The thing about winter is that it is not fully ours. As intimate as I might want to be with it, I am always outside it, lumbering along in a stupid number of layers, souped up like an astronaut ready for a spacewalk. If I pause too long, I pay for it, the furthest bits of my body starting to sting with cold, my skin cracking to the quick in the dry frostbite air as I try to capture some glint of magic.
It’s finite, out here. By the time I walked across Bde Maka Ska, my feet were cold, and I was starting to lose fine motor skills in my hands. By the time I met up with a friend another mile or two later, my feet were happier but texting had become a two-handed affair.

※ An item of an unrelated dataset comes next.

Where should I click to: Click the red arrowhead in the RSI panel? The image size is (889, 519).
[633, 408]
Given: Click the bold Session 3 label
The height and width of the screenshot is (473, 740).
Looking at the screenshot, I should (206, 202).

But in exchange for these indignities, winter offers breathtaking and alien landscapes: the moon, so bright and low that it interrupts a conversation when it peeks from behind branches; the sunset, like summer’s slowed down and muted into an art film.

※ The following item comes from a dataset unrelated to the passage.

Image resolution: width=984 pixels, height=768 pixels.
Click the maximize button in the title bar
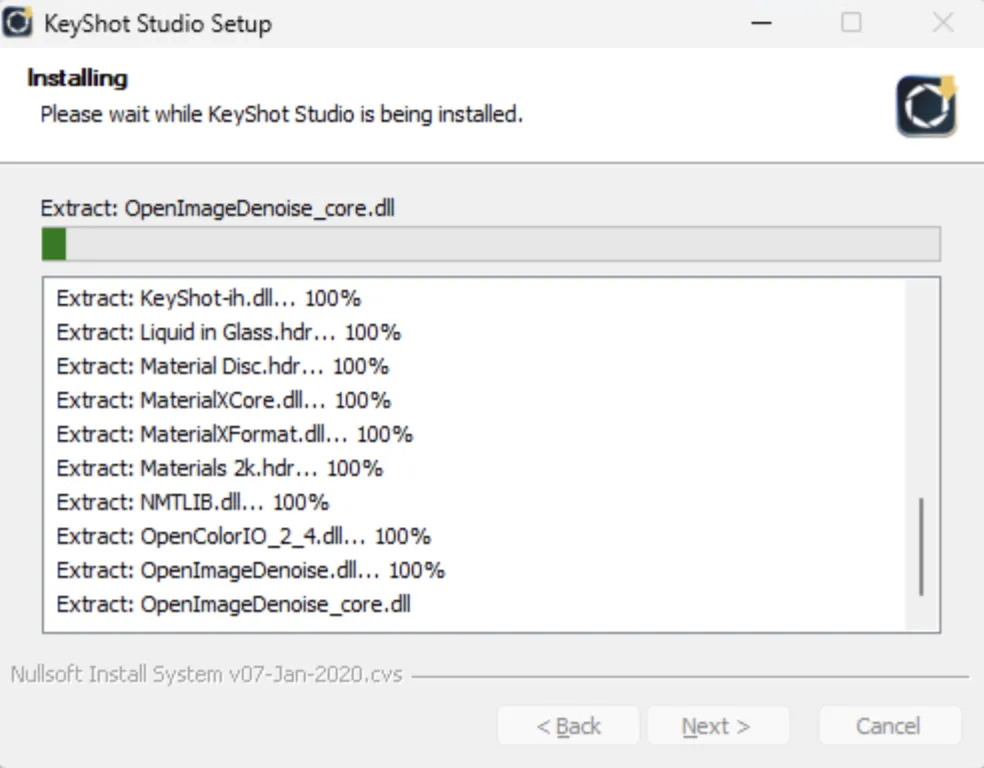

The novelty is a bit disorienting: where yesterday there were rainbows, today the same sun fell flat; where I hurried back to see crystals growing from the channel, today I found only a uniform dusting of dry snow. If not for the photos, I’d think my mood was hyperbolic. But the world I landed in today had its own secrets and patterns: the ice continuing to shift with fissures and faces that weren’t there yesterday; windswept laketops; ice bursts like radial transit systems; frozen remnants of a world I once knew fluently, still and silent beneath my feet.